Raw records:

------------------------------------

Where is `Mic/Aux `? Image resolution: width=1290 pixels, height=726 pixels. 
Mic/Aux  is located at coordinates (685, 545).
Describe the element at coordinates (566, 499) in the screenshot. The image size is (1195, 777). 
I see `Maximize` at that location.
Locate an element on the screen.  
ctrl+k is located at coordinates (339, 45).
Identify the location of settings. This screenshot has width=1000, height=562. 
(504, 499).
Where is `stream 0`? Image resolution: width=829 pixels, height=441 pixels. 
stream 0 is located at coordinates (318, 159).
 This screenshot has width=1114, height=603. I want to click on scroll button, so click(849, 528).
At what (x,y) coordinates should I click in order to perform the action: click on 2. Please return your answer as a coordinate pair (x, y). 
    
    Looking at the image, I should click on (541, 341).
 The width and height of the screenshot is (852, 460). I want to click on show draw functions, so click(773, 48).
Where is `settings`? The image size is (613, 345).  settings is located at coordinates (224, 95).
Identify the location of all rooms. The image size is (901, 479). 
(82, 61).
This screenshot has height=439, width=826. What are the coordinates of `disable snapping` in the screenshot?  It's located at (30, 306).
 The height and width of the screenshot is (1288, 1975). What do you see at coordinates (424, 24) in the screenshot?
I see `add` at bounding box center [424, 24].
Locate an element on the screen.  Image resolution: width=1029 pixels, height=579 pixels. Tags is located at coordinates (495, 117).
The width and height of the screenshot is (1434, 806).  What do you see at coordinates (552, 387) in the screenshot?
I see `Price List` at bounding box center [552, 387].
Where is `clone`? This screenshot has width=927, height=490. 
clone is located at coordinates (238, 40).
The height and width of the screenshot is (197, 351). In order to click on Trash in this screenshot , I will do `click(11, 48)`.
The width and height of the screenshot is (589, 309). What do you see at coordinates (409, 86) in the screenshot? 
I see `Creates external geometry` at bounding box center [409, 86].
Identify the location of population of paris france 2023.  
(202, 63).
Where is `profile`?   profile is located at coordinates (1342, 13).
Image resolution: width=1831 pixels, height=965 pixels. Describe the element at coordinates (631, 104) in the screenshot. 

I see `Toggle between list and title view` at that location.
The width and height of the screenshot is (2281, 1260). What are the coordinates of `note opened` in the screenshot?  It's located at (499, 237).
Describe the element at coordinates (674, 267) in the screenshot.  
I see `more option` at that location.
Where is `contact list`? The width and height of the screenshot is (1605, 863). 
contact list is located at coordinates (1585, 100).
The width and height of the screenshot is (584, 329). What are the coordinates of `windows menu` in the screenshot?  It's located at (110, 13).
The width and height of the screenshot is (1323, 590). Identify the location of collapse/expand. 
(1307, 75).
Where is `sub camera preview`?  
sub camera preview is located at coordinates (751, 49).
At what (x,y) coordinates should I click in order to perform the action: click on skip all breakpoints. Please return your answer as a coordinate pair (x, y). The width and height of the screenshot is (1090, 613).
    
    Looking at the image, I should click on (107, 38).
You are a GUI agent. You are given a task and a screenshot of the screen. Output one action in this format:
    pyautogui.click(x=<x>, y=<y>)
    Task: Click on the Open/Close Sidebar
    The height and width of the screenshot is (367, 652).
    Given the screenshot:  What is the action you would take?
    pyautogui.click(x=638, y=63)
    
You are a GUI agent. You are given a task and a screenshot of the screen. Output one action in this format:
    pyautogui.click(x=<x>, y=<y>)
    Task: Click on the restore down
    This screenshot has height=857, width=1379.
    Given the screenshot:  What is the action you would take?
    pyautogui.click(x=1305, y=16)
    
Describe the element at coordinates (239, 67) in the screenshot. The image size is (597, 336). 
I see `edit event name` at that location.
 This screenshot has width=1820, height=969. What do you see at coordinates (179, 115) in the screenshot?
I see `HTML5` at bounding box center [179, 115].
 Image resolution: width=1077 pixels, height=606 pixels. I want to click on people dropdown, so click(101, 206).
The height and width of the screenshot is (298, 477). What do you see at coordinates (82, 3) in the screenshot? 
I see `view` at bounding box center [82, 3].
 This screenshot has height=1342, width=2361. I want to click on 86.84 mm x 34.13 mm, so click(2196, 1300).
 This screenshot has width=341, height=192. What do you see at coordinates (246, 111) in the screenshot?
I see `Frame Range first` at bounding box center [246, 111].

------------------------------------

Exercise instructions: Reproduce all of the data above word for word, without changing anything.

Reply to the exercise:
Where is `Mic/Aux `? Image resolution: width=1290 pixels, height=726 pixels. 
Mic/Aux  is located at coordinates (685, 545).
Describe the element at coordinates (566, 499) in the screenshot. The image size is (1195, 777). 
I see `Maximize` at that location.
Locate an element on the screen.  
ctrl+k is located at coordinates (339, 45).
Identify the location of settings. This screenshot has width=1000, height=562. 
(504, 499).
Where is `stream 0`? Image resolution: width=829 pixels, height=441 pixels. 
stream 0 is located at coordinates (318, 159).
 This screenshot has width=1114, height=603. I want to click on scroll button, so click(849, 528).
At what (x,y) coordinates should I click in order to perform the action: click on 2. Please return your answer as a coordinate pair (x, y). 
    
    Looking at the image, I should click on (541, 341).
 The width and height of the screenshot is (852, 460). I want to click on show draw functions, so click(773, 48).
Where is `settings`? The image size is (613, 345).  settings is located at coordinates (224, 95).
Identify the location of all rooms. The image size is (901, 479). 
(82, 61).
This screenshot has height=439, width=826. What are the coordinates of `disable snapping` in the screenshot?  It's located at (30, 306).
 The height and width of the screenshot is (1288, 1975). What do you see at coordinates (424, 24) in the screenshot?
I see `add` at bounding box center [424, 24].
Locate an element on the screen.  Image resolution: width=1029 pixels, height=579 pixels. Tags is located at coordinates (495, 117).
The width and height of the screenshot is (1434, 806).  What do you see at coordinates (552, 387) in the screenshot?
I see `Price List` at bounding box center [552, 387].
Where is `clone`? This screenshot has width=927, height=490. 
clone is located at coordinates (238, 40).
The height and width of the screenshot is (197, 351). In order to click on Trash in this screenshot , I will do `click(11, 48)`.
The width and height of the screenshot is (589, 309). What do you see at coordinates (409, 86) in the screenshot? 
I see `Creates external geometry` at bounding box center [409, 86].
Identify the location of population of paris france 2023.  
(202, 63).
Where is `profile`?   profile is located at coordinates (1342, 13).
Image resolution: width=1831 pixels, height=965 pixels. Describe the element at coordinates (631, 104) in the screenshot. 

I see `Toggle between list and title view` at that location.
The width and height of the screenshot is (2281, 1260). What are the coordinates of `note opened` in the screenshot?  It's located at (499, 237).
Describe the element at coordinates (674, 267) in the screenshot.  
I see `more option` at that location.
Where is `contact list`? The width and height of the screenshot is (1605, 863). 
contact list is located at coordinates (1585, 100).
The width and height of the screenshot is (584, 329). What are the coordinates of `windows menu` in the screenshot?  It's located at (110, 13).
The width and height of the screenshot is (1323, 590). Identify the location of collapse/expand. 
(1307, 75).
Where is `sub camera preview`?  
sub camera preview is located at coordinates (751, 49).
At what (x,y) coordinates should I click in order to perform the action: click on skip all breakpoints. Please return your answer as a coordinate pair (x, y). The width and height of the screenshot is (1090, 613).
    
    Looking at the image, I should click on (107, 38).
You are a GUI agent. You are given a task and a screenshot of the screen. Output one action in this format:
    pyautogui.click(x=<x>, y=<y>)
    Task: Click on the Open/Close Sidebar
    The height and width of the screenshot is (367, 652).
    Given the screenshot:  What is the action you would take?
    pyautogui.click(x=638, y=63)
    
You are a GUI agent. You are given a task and a screenshot of the screen. Output one action in this format:
    pyautogui.click(x=<x>, y=<y>)
    Task: Click on the restore down
    This screenshot has height=857, width=1379.
    Given the screenshot:  What is the action you would take?
    pyautogui.click(x=1305, y=16)
    
Describe the element at coordinates (239, 67) in the screenshot. The image size is (597, 336). 
I see `edit event name` at that location.
 This screenshot has width=1820, height=969. What do you see at coordinates (179, 115) in the screenshot?
I see `HTML5` at bounding box center [179, 115].
 Image resolution: width=1077 pixels, height=606 pixels. I want to click on people dropdown, so click(101, 206).
The height and width of the screenshot is (298, 477). What do you see at coordinates (82, 3) in the screenshot? 
I see `view` at bounding box center [82, 3].
 This screenshot has height=1342, width=2361. I want to click on 86.84 mm x 34.13 mm, so click(2196, 1300).
 This screenshot has width=341, height=192. What do you see at coordinates (246, 111) in the screenshot?
I see `Frame Range first` at bounding box center [246, 111].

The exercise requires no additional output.